INPUT MATERIAL:
============

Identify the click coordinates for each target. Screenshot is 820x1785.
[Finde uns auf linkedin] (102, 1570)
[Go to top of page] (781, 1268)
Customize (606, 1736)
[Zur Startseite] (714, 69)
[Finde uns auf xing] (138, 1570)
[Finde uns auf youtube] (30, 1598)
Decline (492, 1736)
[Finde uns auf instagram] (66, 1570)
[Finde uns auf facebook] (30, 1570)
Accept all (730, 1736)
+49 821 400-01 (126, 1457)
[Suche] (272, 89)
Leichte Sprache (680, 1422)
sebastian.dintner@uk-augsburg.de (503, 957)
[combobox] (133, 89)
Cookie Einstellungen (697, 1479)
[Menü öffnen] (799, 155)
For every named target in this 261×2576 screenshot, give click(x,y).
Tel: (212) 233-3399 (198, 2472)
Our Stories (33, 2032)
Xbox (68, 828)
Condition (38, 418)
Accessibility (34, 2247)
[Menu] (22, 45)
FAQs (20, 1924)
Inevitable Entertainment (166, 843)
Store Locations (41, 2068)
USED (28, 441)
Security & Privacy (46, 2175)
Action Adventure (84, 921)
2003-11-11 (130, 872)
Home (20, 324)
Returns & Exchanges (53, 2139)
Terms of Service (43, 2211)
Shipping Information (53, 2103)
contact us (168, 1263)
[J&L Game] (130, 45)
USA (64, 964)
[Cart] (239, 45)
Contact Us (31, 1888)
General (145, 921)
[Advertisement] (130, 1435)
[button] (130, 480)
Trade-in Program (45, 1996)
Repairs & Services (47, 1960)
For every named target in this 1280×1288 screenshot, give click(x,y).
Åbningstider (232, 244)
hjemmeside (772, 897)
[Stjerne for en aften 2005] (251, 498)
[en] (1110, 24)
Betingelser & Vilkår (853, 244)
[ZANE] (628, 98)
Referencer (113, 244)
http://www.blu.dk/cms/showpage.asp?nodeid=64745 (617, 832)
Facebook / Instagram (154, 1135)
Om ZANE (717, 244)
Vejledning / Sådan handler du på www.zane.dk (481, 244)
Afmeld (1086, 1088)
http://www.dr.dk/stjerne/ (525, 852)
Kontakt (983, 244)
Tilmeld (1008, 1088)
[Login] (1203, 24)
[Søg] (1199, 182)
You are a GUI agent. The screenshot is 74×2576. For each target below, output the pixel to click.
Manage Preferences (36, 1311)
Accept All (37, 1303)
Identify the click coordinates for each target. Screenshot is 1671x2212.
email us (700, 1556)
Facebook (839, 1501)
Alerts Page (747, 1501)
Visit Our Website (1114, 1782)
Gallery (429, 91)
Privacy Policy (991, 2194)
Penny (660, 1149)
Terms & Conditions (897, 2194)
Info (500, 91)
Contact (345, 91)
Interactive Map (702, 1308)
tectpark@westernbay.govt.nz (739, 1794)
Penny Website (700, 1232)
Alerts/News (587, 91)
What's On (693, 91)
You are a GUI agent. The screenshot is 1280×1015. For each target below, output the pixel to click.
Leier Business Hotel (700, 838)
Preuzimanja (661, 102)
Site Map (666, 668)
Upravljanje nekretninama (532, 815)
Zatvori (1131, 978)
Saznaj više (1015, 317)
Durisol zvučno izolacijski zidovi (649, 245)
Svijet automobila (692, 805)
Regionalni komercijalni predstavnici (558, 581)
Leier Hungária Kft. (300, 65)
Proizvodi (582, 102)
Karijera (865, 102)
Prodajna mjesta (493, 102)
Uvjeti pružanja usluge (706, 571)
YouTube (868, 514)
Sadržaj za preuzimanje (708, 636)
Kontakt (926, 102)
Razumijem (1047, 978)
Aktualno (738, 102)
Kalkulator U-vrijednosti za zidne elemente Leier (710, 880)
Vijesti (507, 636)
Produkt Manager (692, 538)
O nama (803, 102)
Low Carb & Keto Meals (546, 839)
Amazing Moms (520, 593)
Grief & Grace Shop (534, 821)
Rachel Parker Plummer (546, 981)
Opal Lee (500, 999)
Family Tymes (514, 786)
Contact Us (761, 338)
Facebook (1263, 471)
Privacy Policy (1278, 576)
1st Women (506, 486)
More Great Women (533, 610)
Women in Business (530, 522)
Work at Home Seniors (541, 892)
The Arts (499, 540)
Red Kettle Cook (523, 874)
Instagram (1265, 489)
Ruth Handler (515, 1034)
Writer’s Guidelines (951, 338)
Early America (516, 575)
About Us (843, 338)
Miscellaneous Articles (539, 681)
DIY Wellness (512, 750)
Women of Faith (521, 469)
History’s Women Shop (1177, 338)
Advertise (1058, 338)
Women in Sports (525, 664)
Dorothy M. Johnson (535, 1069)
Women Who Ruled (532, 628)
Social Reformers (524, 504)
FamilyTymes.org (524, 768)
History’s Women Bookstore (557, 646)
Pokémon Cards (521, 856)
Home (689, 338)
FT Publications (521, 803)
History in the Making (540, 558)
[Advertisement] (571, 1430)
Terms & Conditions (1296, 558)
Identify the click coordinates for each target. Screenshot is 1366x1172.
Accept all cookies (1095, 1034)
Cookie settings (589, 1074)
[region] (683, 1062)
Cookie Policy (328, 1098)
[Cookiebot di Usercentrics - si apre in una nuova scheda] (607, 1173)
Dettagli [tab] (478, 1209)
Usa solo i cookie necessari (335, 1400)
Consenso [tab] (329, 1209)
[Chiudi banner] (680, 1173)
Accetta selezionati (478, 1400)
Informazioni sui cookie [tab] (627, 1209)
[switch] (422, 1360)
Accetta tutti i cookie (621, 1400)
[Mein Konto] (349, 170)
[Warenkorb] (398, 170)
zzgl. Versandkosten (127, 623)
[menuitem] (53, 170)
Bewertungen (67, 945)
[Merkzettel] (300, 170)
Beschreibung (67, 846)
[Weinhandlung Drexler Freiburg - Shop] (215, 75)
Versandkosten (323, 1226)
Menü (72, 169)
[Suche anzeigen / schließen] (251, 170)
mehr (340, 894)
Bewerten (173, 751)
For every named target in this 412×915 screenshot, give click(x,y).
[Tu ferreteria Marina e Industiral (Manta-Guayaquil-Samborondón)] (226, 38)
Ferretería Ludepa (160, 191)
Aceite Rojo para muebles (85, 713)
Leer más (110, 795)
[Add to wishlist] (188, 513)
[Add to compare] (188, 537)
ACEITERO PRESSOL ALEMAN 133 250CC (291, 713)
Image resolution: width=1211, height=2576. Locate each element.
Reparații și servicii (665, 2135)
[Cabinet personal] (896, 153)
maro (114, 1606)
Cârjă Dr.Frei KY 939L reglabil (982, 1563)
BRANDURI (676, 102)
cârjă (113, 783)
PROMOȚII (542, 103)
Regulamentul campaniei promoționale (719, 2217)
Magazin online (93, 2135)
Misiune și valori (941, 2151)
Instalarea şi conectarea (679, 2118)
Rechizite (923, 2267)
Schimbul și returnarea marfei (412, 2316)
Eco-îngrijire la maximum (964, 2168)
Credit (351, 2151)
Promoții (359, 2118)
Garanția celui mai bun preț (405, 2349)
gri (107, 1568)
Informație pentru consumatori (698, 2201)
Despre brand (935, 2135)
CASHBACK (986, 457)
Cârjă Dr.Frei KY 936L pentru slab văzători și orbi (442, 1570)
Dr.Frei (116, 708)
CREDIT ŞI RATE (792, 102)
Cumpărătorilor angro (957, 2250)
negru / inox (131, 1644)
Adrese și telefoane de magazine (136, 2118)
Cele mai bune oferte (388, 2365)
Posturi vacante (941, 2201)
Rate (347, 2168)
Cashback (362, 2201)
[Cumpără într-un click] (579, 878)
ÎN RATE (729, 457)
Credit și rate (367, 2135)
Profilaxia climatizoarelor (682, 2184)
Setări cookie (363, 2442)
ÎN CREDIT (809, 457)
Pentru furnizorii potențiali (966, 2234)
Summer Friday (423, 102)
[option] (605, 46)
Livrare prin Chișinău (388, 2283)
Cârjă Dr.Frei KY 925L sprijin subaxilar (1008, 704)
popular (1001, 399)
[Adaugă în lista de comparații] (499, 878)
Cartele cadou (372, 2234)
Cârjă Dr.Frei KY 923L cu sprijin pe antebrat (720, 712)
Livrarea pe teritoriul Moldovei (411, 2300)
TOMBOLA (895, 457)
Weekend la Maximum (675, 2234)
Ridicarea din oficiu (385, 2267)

============

REQUIREMENT:
What you give back must match the material exactly, beginning with its first line and ending with the line holding "[Menü öffnen] (799, 155)".

SOLVED EXERCISE:
Identify the click coordinates for each target. Screenshot is 820x1785.
[Finde uns auf linkedin] (102, 1570)
[Go to top of page] (781, 1268)
Customize (606, 1736)
[Zur Startseite] (714, 69)
[Finde uns auf xing] (138, 1570)
[Finde uns auf youtube] (30, 1598)
Decline (492, 1736)
[Finde uns auf instagram] (66, 1570)
[Finde uns auf facebook] (30, 1570)
Accept all (730, 1736)
+49 821 400-01 (126, 1457)
[Suche] (272, 89)
Leichte Sprache (680, 1422)
sebastian.dintner@uk-augsburg.de (503, 957)
[combobox] (133, 89)
Cookie Einstellungen (697, 1479)
[Menü öffnen] (799, 155)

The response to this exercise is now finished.